Private prison industry converts Florida inmates into very profitable commodities

The governor did not say, “Dammit … I’m getting to the bottom of this money-sucking private prison mess.”

Rick Scott’s reticence might seem a bit out of character, given his self-crafted persona as Florida’s cold-blooded budget-cutting crusader. Here’s a guy who over the years has vetoed state allocations for Special Olympics, Goodwill Industries, United Cerebral Palsy, the Miami Project to Cure Paralysis, the Holocaust Memorial on Miami Beach, not to mention dozens of state grants to colleges, libraries, ferries, sewer projects, museums, industrial parks, after-school programs, healthcare for the homeless and raises for state firefighters.

“I go through the budget and I try to find out what’s best for citizens. This is their money. It’s not government money,” Gov. Scott declared a couple of years ago, as he whacked $461.4 million from the budget. “They’re paying taxes, and I’m going to do my best to make sure that money is spent wisely.”

Except when that taxpayer money is ladled out to the private-prison industry.

You’d think that the governor or maybe a state Cabinet officer or a conservative state legislator or some honcho over at the Florida Department of Corrections would have perked up when a forensic auditor found that the so-called savings promised by private, for-profit prison contractors were the illusionary byproducts of creative bookkeeping and brutal cutbacks in prisoner services.

Private contractors oversee about 10 percent of Florida’s 98,000 state prisoners, collecting some $142 million a year to run seven prisons on the promise, etched in law, that these for-profit corporations will charge the state 7 percent less than what it costs DOC to incarcerate convicts.

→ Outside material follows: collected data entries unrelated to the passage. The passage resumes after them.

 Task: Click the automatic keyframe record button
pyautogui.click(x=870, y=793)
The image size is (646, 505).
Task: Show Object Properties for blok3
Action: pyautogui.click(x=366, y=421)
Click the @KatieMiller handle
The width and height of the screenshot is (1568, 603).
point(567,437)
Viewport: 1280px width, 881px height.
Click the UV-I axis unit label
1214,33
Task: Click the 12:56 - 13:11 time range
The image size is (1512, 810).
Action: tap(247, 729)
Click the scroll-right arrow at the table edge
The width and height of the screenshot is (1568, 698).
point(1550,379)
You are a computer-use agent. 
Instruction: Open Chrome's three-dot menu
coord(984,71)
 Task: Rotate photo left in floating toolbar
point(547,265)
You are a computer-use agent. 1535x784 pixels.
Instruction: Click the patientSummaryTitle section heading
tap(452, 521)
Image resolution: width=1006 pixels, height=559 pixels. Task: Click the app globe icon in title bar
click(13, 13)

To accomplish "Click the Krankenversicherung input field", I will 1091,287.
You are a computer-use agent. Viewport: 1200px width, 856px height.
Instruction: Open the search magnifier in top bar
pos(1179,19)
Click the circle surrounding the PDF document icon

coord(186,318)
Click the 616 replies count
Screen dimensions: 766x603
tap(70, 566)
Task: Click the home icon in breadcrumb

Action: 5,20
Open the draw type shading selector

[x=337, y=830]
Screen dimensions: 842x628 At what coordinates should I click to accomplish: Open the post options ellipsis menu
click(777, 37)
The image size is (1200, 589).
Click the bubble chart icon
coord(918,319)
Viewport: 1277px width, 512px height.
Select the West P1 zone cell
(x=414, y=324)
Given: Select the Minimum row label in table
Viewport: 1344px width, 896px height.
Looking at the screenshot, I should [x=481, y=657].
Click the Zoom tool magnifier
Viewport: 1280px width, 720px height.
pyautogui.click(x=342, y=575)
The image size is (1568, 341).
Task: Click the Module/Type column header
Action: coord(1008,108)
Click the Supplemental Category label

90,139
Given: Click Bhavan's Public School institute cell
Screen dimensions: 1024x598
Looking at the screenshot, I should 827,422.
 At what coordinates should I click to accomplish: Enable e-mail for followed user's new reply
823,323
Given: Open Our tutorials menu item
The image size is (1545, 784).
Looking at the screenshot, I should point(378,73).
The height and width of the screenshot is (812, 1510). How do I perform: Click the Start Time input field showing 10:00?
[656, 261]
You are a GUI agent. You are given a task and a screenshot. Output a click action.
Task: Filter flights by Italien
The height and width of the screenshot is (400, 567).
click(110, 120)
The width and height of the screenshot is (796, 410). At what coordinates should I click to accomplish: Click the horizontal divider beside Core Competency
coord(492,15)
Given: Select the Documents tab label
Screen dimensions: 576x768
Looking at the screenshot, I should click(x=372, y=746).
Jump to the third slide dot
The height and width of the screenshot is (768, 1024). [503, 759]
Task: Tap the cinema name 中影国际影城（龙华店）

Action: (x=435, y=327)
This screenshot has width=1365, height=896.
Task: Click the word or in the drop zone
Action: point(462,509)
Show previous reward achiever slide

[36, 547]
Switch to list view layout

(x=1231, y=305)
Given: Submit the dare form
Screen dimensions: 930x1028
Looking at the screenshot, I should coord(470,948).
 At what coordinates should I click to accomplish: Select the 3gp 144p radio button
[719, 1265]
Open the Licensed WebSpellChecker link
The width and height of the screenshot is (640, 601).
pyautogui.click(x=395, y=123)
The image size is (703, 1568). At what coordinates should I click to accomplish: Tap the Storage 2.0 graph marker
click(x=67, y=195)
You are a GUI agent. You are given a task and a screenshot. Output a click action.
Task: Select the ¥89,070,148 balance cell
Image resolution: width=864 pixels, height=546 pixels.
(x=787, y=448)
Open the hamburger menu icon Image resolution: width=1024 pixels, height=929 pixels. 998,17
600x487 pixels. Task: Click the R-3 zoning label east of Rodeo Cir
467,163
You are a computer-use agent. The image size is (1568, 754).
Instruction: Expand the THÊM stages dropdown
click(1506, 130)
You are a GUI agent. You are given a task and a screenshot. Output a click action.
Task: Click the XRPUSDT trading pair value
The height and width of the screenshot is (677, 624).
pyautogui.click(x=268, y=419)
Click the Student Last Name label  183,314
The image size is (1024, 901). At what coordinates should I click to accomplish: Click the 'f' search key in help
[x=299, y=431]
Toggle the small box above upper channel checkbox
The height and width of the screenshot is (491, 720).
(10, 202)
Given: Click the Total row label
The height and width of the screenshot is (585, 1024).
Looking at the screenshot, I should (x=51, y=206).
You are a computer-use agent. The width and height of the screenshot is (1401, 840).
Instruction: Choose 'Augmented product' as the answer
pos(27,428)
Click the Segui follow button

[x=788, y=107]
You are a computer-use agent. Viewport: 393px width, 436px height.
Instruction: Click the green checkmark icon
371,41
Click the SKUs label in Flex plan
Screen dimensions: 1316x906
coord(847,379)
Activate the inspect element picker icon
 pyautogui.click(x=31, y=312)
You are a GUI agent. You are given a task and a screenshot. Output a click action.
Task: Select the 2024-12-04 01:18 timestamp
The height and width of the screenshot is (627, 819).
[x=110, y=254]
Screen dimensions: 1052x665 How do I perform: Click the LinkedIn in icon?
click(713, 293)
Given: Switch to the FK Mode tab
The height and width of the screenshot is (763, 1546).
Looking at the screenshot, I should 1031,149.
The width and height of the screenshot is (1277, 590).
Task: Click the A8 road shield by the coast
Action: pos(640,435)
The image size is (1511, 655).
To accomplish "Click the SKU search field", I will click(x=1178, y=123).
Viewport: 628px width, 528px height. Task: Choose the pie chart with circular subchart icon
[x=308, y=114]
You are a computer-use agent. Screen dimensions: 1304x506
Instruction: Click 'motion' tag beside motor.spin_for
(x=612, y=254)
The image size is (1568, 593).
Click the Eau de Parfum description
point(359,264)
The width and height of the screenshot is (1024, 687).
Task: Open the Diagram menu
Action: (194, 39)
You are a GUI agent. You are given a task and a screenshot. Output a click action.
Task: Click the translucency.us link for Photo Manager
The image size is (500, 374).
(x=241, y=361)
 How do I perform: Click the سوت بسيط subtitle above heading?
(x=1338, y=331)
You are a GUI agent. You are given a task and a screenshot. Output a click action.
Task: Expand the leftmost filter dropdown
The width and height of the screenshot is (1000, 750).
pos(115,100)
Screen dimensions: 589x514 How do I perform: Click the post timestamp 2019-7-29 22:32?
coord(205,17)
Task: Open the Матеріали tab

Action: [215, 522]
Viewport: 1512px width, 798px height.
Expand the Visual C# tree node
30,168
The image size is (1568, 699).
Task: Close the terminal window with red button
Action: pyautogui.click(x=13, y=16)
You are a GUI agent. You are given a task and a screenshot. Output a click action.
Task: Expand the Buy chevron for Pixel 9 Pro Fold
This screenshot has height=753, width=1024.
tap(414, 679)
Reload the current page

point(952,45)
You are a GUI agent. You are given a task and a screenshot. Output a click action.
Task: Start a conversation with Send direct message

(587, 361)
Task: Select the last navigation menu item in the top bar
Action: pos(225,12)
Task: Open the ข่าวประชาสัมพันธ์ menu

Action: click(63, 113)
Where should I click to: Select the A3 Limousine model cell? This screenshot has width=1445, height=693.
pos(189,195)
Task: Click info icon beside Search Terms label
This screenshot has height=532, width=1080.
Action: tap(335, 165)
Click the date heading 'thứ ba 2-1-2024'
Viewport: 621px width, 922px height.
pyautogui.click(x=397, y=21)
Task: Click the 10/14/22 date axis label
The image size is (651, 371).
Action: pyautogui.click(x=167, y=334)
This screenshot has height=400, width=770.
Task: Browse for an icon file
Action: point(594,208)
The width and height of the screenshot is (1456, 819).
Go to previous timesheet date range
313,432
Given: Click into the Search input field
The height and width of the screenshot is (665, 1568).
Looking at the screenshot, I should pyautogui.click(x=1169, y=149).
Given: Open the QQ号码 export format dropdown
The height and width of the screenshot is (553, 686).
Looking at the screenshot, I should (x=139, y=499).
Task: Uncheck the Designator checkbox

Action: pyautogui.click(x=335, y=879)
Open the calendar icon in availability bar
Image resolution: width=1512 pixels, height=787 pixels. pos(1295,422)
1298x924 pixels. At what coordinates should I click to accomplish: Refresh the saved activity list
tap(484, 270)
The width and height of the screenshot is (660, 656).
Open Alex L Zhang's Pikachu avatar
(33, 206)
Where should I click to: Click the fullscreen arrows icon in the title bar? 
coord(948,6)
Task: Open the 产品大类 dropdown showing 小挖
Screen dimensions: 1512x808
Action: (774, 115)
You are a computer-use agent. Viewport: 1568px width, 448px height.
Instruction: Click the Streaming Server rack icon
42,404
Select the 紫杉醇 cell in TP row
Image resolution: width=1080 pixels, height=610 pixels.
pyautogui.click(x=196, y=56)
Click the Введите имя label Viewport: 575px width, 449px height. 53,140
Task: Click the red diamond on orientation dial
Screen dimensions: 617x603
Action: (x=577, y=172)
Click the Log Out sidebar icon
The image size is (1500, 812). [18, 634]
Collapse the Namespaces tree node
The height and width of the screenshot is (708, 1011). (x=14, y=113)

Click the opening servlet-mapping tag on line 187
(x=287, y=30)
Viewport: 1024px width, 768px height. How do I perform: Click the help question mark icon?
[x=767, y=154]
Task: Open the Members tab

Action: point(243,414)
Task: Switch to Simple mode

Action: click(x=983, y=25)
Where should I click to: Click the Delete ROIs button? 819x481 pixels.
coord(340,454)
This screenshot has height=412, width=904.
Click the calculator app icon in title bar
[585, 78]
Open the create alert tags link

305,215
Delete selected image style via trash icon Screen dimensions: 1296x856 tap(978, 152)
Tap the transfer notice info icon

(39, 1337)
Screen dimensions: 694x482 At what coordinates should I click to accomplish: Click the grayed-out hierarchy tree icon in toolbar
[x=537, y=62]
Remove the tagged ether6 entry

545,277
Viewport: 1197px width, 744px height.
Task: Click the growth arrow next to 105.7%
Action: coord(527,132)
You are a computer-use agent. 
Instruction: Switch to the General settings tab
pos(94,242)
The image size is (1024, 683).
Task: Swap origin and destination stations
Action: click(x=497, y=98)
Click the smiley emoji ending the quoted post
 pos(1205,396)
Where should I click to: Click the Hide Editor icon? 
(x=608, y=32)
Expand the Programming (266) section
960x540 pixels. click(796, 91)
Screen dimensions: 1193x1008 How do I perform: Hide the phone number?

Except no one has bothered to check to see if these saving were legit. Not until state Rep. David Richardson came along. The retired forensic auditor from Miami Beach has taken it upon himself to dig into the records and conditions at the prisons run by contractors. Richardson has spent the last two years interviewing hundreds of inmates and examining the books of the privately run prisons and work-release programs. He found that inmates overseen by for-profit contractors were shortchanged on food and basic services (even hot water at one women’s prison). Meanwhile, DOC was funneling the least troublesome, most easily managed convicts into private operations.

Yet Richardson still couldn’t find the promised 7 percent savings. Apparently that money has been diverted into corporate profits and executive salaries. Though, to be fair, a sizable chunk of private-prison income has come back to Florida in the form of generous campaign contributions.

“Let me say, I absolutely think there’s a nexus between political contributions and the fact that there has been no meaningful results concerning my audits,” Richardson told me.

He described a hearing in which his findings were discussed. He noticed lobbyists for the for-profit prison industry were standing in the back of the room. None spoke. No need. It was signal enough to the legislators that they just showed up.

Of course, this amounts to the circle of life in Florida, where private-prison lobbyists have been conniving with their pet legislators for years to privatize a chunk of the state prison system.

Oh, it’s not just Florida tussling over privatized prisons. Last year, the Obama Justice Department decided to stop contracting with private outfits because they “simply do not provide the same level of correctional services, programs, and resources; they do not save substantially on costs; and… they do not maintain the same level of safety and security.”

Which sounds mightily close to what Richardson has found in Florida.

But Jeff Sessions, Donald Trump’s attorney general, has other ideas. After taking office, Sessions, a longtime champion of prison privatization, promptly reversed the Obama directive. No wonder stock in the Boca Raton-based GEO Group, a giant private-prison and detention-services operation, has gone wild since Trump was elected. The Motley Fool reported in April that GEO stock had gained 103 percent since November. Meanwhile, stock prices for CoreCivic, the nation’s largest private-prison operator, jumped 136 percent.

Sessions figures he’ll need plenty of extra prison cells, given that he has ordered federal prosecutors to revert to the old war-on-drugs policies and “charge and pursue the most serious, readily provable offense in each case.” Plus, the Trump administration wants private contractors to house the expected hordes of undocumented immigrants swept up in those ICE raids that make the president’s supporters fairly giddy. (Unless the supporters happen to be farmers or vintners or poultry processors or roofing contractors.)

But the Trump get-tough policy has shown some definite bottom-line results. The Daily Beast reported Tuesday that so far in the 2017 fiscal year, eight people have died in ICE custody, compared to 10 deaths during the entire 2016 fiscal year. All but one of those deaths this year, and all but two last year, occurred in private, for-profit detention centers.

Maybe, in the Trump era, those deaths will go down in the account books as so many fewer mouths to feed. The likes of Jeff Sessions and Rick Scott can chalk up the resulting savings to the introduction of corporate efficiencies into an old-fashioned prison bureaucracy.